その晩、酒を持ち込んだ先輩に引きずり込まれ、寮の一室で飲み会が始まった。安酒をすすめられるまま飲み続けた透一は早々に脱落して部屋へ戻り、残った数人のうちの一人である侃爾はお開きになるまで付き合わされた。軽く片付けをして同室の透一の様子を窺い、静かになった廊下を通って玄関を出る。
外の空気は澄んでいた。
煙草の匂いもエタノールも匂わない、冬の清々しさを火照った肺と皮膚で感じる。
時刻は午前三時手前。
侃爾は生き物の気配が無い道を酔い冷ましのつもりで進んだ。風が無いお陰で気温は低いが震えるほどの寒さは感じない。一寸ほど積もった雪を下駄が踏むたび、ぎゅっぎゅと心地のよい音がする。
寮から歩き二本目の橋の手前で、侃爾は人影を見つけた。橋の中ごろに女が佇んでいる。波打つような長い髪を風に揺らす彼女は欄干に手を掛け、遠くの山を、そして時折橋の下に顔を向けていた。
侃爾は動けないでいた。
くすんだ白い浴衣を身に着けただけの女の姿があまりにも幽霊じみていて、まるで夢や幻を見ているような気がしたのだ。
彼女は侃爾に気付かない。
侃爾は無意識に呼吸を抑えた。
女は雪の積もった欄干を両の掌で擦る。そしておもむろに、川の底を覗き込むように身を乗り出した。始め、侃爾は魚でも探しているのかと思った。しかし華奢な体が吸い込まれるように欄干を乗り越え、地面から足が離れると、そうでは無いと気が付いた。もう体の半分が宙に浮いている。
侃爾は走った。ガツガツと下駄の歯が地を叩く。
ついに女の体が、ずる―――――と滑った。
「おいっ!!!」
侃爾は叫びながら、寸でのところで女の細い腰を抱き寄せた。
強い力で引っ張り上げ、仰向けに倒れ込んだ侃爾は、筋肉質な腕の中にいるシイを己の体の上からどかす。

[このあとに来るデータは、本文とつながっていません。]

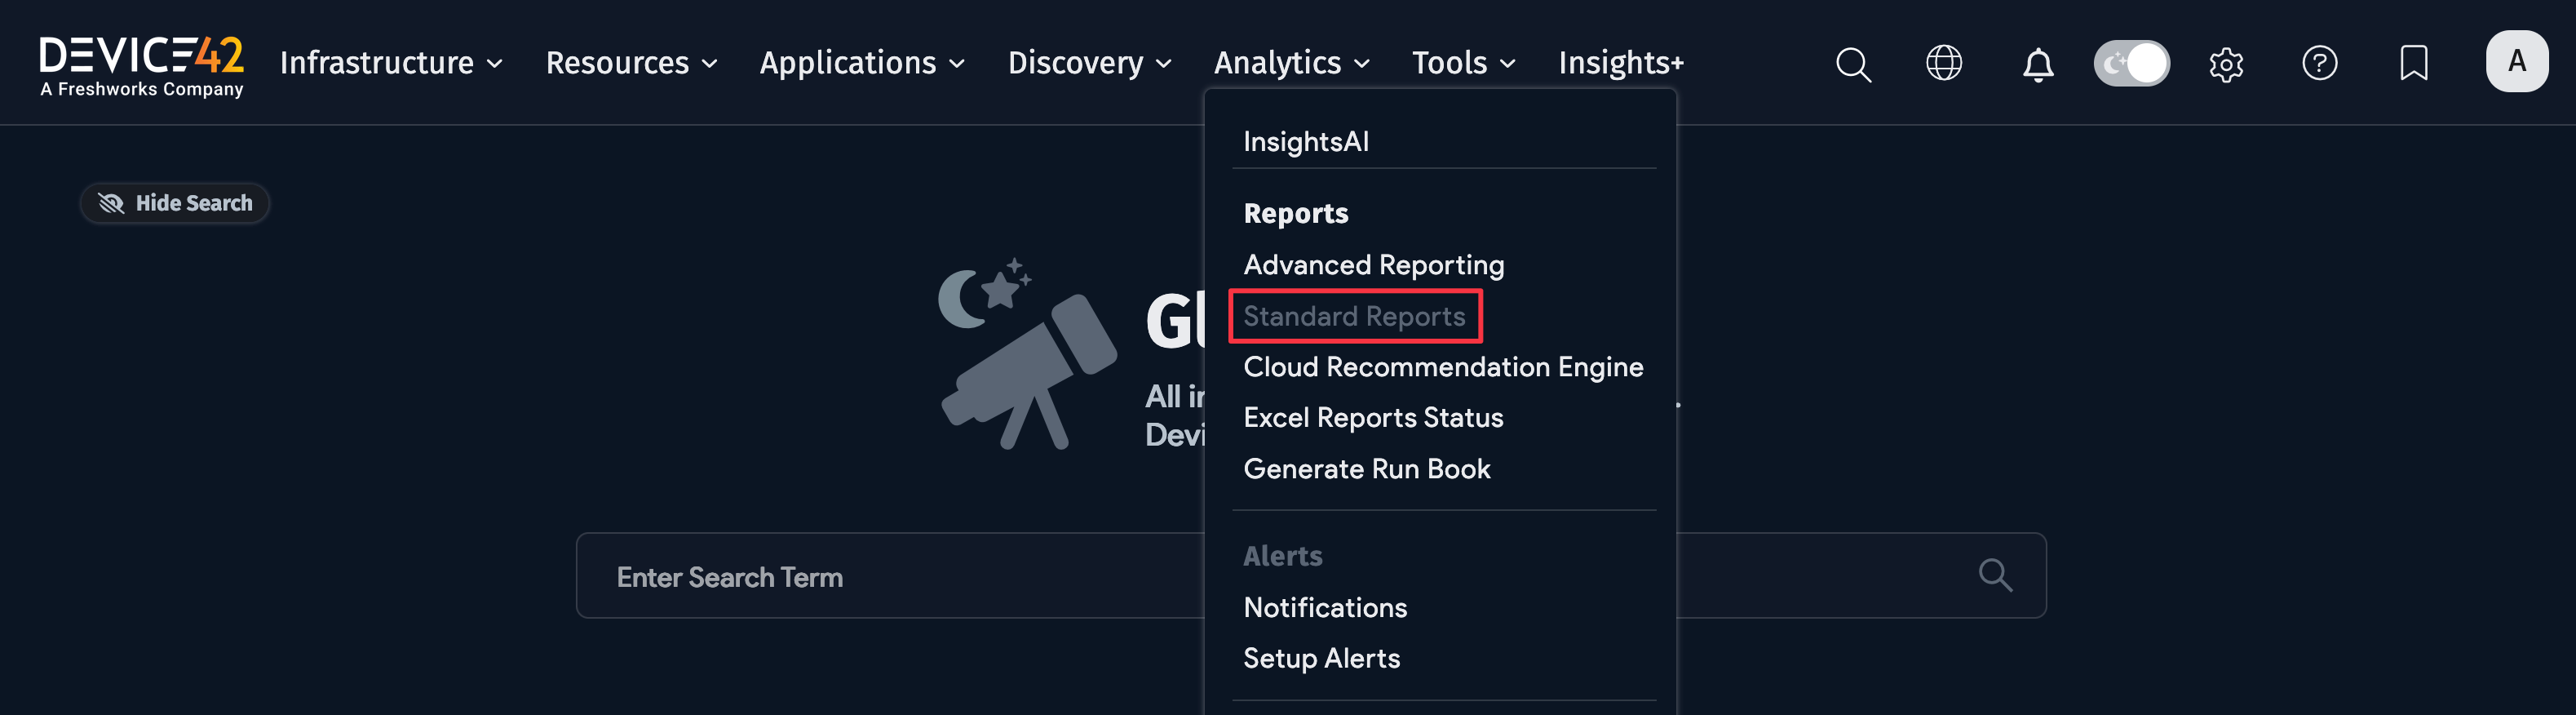Click the globe language icon
The width and height of the screenshot is (2576, 715).
[1943, 63]
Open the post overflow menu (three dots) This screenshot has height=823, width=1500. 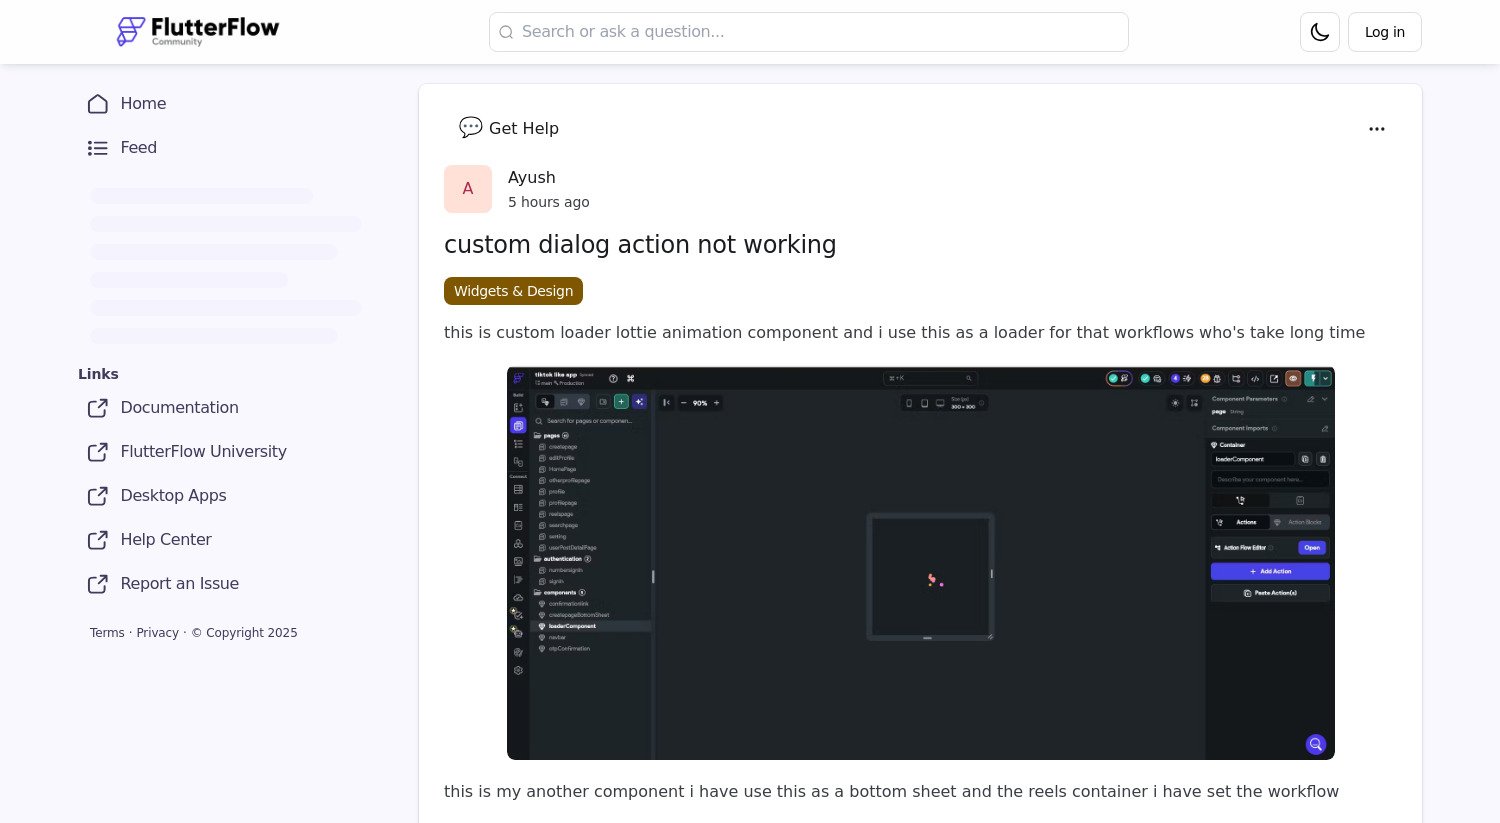[x=1377, y=129]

雪の上で膝をついた彼女は打ちひしがれたように俯き、頭を抱えた。
「ど、どどどうして……ここに、いるんですか。何で、とめ、止め…………っ。目障りというのは……み、見るのが厭だと……いなくなってほしいと、と、いう、ことですよね? どうして、その、あの、まま……」
シイはくぐもった嗚咽を漏らした。
侃爾はどうしていいのか分からず、ただぼんやりと彼女の様子を見ていた。月明りの下でも分かる額の傷跡。ぱっくりと開いたままのそこは、今にも赤いものが溢れそうなほど深く抉れている。
悲しみに――否、絶望に、肩を震わせるシイの苦悩が冷たい空気を通して流れ込んできそうで、耐えるように皮膚に爪を立てて拳を握る。

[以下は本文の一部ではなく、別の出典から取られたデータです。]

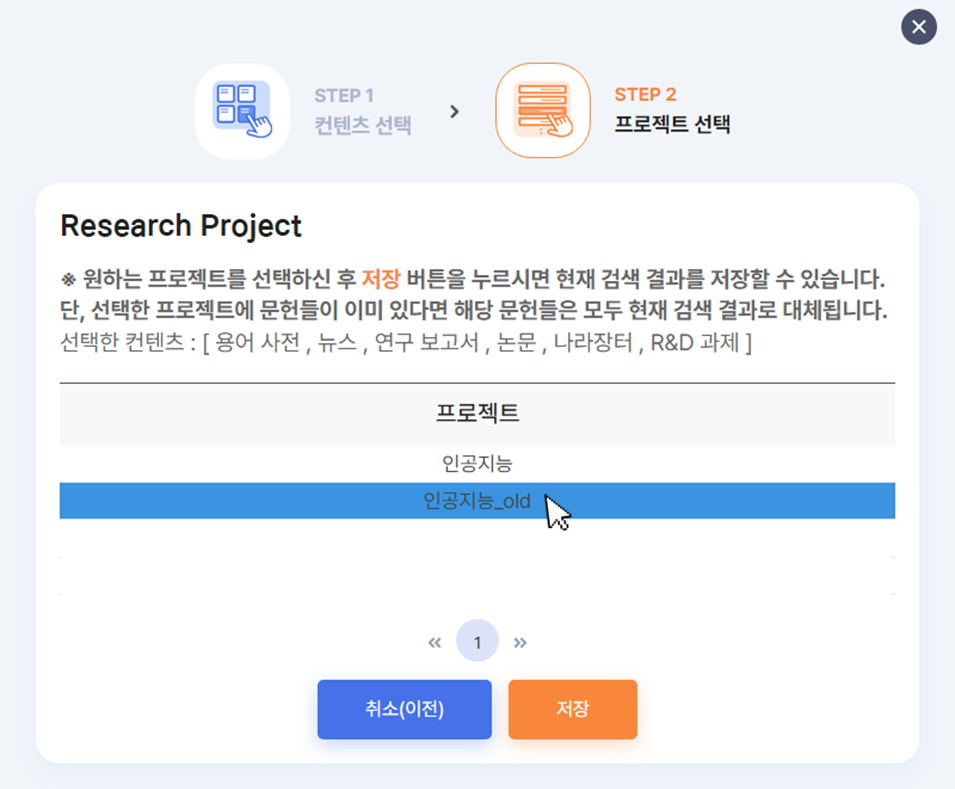Click the '선택한 컨텐츠' list line
The width and height of the screenshot is (955, 789).
[x=406, y=344]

この女に罰を与えたい。その願いは偽りではないはずなのに、今は目の前の女が飛び込まずに無事にでいることに安堵していた。己の矛盾に混乱する。つい、しどろもどろになって、
「こんなところで死んだら見つけた者が困るだろう。死体を片付ける者もだ。死ぬならもっと、人に迷惑の掛からないところで――……」
と咄嗟に思いついた言い訳を垂れ流していた。